YOUR TASK ▸ Stopping right after the line with "The width and height of the screenshot is (734, 500).", please reproduce the material below exactly from its first line.
━━━ PROVIDED RECORDS
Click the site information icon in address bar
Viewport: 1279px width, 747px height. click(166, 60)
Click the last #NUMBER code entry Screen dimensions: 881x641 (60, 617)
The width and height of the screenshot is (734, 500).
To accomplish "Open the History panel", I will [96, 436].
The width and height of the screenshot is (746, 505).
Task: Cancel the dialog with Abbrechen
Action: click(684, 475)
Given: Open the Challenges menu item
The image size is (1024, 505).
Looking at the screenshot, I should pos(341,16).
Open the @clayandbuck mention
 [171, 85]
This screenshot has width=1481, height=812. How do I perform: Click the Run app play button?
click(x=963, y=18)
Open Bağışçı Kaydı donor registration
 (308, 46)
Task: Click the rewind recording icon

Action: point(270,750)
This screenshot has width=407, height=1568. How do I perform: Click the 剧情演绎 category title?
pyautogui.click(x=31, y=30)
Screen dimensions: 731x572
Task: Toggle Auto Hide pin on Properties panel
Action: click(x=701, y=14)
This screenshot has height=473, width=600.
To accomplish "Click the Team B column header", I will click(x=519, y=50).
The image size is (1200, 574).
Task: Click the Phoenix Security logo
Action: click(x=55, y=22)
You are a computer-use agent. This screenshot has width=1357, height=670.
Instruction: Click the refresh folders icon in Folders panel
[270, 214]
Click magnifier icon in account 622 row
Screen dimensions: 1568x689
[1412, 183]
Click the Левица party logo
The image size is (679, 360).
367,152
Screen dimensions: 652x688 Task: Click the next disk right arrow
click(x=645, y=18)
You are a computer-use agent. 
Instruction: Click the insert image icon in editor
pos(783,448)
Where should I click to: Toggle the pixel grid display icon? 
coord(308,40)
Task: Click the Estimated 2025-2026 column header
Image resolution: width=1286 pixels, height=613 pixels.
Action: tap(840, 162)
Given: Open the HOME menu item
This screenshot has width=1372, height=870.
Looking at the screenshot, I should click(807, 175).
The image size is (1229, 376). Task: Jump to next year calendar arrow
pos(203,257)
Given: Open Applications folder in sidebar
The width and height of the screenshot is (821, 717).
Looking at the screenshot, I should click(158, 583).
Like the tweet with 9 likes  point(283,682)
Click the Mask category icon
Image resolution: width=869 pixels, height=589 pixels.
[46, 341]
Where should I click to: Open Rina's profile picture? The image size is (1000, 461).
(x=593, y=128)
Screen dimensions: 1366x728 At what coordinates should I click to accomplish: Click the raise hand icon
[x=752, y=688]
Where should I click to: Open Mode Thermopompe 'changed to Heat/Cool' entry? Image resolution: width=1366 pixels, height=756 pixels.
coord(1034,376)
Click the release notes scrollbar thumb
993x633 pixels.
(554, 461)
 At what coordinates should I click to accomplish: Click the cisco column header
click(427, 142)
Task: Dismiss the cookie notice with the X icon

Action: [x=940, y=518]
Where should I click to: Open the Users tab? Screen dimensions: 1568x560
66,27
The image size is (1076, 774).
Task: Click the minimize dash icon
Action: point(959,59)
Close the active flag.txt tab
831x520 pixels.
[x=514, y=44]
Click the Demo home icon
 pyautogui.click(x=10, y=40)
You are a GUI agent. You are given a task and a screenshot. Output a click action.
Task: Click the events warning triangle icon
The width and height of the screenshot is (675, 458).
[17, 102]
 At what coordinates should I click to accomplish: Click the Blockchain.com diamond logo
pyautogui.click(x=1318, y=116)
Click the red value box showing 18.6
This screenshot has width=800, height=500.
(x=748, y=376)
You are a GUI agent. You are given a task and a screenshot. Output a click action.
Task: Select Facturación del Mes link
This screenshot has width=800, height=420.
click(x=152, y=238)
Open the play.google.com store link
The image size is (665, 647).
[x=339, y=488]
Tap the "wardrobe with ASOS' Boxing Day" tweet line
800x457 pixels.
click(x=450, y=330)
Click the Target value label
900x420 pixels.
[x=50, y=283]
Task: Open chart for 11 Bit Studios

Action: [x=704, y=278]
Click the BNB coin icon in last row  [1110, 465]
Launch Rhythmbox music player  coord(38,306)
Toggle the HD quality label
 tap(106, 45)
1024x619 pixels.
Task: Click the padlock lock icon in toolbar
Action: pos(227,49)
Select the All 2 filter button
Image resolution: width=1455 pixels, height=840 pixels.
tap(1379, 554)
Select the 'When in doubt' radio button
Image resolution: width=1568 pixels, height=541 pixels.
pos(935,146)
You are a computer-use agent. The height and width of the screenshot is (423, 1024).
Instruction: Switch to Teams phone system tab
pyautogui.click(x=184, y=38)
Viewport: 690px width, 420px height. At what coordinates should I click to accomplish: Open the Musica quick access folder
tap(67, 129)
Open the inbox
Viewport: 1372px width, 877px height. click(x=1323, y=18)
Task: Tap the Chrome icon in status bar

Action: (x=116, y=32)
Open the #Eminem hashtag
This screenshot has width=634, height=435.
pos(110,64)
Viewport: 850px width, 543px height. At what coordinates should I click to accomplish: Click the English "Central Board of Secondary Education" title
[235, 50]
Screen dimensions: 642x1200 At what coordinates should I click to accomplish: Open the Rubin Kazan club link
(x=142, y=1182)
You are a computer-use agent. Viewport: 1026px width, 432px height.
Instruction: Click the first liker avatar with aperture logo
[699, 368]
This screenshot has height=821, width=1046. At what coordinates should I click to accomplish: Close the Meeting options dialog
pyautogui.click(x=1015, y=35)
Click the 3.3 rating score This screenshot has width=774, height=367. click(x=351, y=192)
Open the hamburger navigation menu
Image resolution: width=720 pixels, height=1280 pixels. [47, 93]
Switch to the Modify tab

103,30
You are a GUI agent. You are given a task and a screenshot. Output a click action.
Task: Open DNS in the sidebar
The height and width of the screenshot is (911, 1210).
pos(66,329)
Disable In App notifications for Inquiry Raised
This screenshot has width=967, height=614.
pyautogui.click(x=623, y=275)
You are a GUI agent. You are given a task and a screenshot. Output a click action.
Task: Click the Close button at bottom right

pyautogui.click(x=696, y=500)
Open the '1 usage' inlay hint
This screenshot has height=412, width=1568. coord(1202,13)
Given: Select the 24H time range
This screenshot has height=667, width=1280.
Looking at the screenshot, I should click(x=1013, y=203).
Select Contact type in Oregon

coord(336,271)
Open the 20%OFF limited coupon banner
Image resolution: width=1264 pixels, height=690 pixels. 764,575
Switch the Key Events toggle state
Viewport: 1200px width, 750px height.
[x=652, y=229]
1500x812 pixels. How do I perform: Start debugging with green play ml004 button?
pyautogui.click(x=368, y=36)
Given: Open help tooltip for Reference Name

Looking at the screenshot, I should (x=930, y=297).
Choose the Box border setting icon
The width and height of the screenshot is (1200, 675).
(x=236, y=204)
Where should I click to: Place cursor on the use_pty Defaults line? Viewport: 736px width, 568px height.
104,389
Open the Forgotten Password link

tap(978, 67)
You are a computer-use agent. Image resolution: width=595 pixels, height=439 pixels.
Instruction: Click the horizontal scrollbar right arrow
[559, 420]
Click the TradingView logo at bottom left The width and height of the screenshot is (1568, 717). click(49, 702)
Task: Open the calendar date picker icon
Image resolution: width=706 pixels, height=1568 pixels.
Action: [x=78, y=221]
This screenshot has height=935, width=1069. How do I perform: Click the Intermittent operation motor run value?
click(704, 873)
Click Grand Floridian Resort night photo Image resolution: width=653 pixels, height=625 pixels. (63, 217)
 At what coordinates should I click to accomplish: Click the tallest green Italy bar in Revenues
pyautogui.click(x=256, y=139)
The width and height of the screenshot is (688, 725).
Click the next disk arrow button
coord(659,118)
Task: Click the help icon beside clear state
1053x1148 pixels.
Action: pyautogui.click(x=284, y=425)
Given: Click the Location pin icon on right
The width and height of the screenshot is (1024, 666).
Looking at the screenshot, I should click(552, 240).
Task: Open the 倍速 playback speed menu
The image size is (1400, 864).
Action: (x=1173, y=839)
━━━━━━
SOLUTION TO THIS EXERCISE ▸
Click the site information icon in address bar
Viewport: 1279px width, 747px height. click(166, 60)
Click the last #NUMBER code entry Screen dimensions: 881x641 (60, 617)
The width and height of the screenshot is (734, 500).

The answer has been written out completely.